Extrait à lire:
◇ ◇ ◇ ◇ ◇
La vague de protestations qui s’est élevée en Allemagne contre le quatrième volet des réformes antisociales du ministre Hartz et qui est à l’origine des fameuses « manifestations du lundi »1 a surpris la république fédérale en plein repos estival. En un temps record, ce mouvement a contraint le gouvernement de coalition social-démocrate et écologiste à quelques petites reculades. Les professionnels de la politique n’ont pas été les seuls à être pris au dépourvu  ; des militants d’expérience habitués des manifs qui s’opposent aux réformes néo-libérales ont également l’air d’avoir été surpris par la nature et l’ampleur de ce mouvement.
◇ ◇ ◇ ◇ ◇
Enregistrements affichés:

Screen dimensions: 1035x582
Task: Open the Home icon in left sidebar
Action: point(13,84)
◇ ◇ ◇ ◇ ◇
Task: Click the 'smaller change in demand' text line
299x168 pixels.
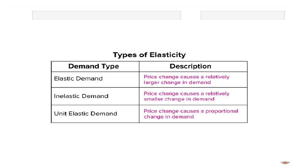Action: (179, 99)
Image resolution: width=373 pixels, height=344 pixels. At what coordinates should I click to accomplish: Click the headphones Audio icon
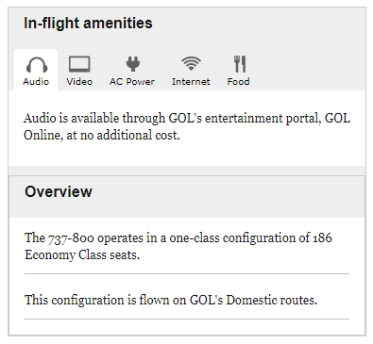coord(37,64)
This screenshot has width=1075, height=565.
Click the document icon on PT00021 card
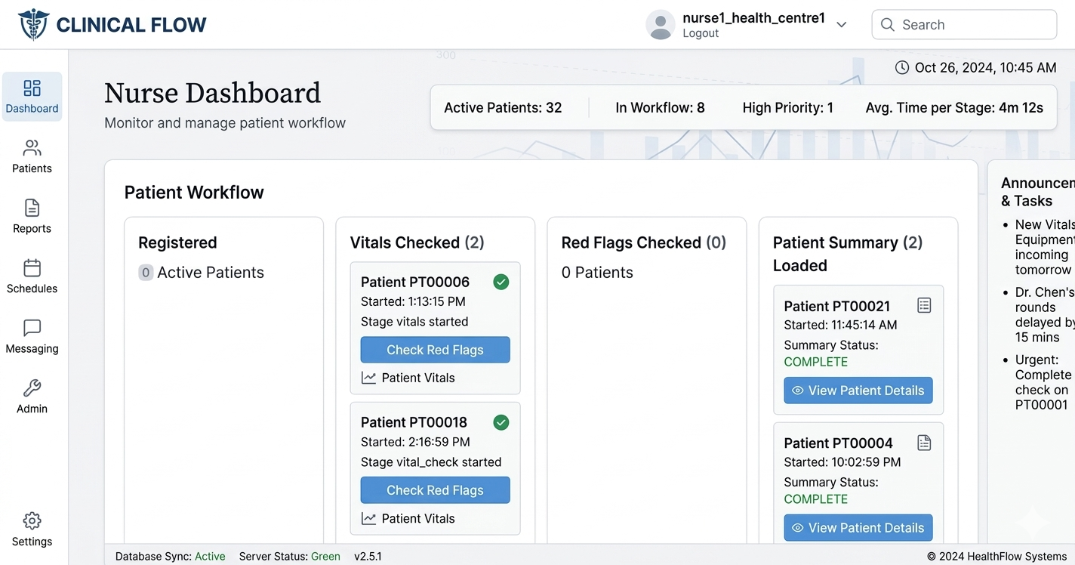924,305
◇ ◇ ◇ ◇ ◇
Consignes:
(A) Recopiez le passage de l'extrait sur les manifestations du lundi compris entre « La vague de » et « de ce mouvement. », bornes incluses, en substituant « soulèvement » à « mouvement ».
(B) Poursuivez l'extrait sur les manifestations du lundi en Allemagne à partir de sa dernière phrase.
Les enregistrements ne sont d'aucune utilité ici.

Réponses attendues:
(A)
La vague de protestations qui s’est élevée en Allemagne contre le quatrième volet des réformes antisociales du ministre Hartz et qui est à l’origine des fameuses « manifestations du lundi »1 a surpris la république fédérale en plein repos estival. En un temps record, ce soulèvement a contraint le gouvernement de coalition social-démocrate et écologiste à quelques petites reculades. Les professionnels de la politique n’ont pas été les seuls à être pris au dépourvu  ; des militants d’expérience habitués des manifs qui s’opposent aux réformes néo-libérales ont également l’air d’avoir été surpris par la nature et l’ampleur de ce soulèvement.

(B)
On trouve, à l’initiative de ces manifs, tout ce qui existe en terme d’organisations politiques ou issues de la société civile : des individus, des militants de groupuscules de droite ou de gauche, des syndicats, des initiatives de citoyens, attac ou même parfois le PDS2. À Magdebourg par exemple, le mouvement a commencé dès la fin juillet. Andreas Ehrhold, simple individu, avait déposé une demande d’autorisation de manifester, et 200 personnes se sont jointes à lui. Il y en a eu ensuite 600, puis 6000 et enfin 15 000. Cela s’est passé de la même façon dans d’autres villes, et en particulier dans des villes de l’Est de l’Allemagne. Entre temps, on a recensé début septembre plus de 120 manifestations qui se sont déroulées simultanément aussi bien dans l’Est que dans l’Ouest de l’Allemagne ; le nombre global de participants atteint 150 000 chaque lundi.

Qui est « le peuple »  ?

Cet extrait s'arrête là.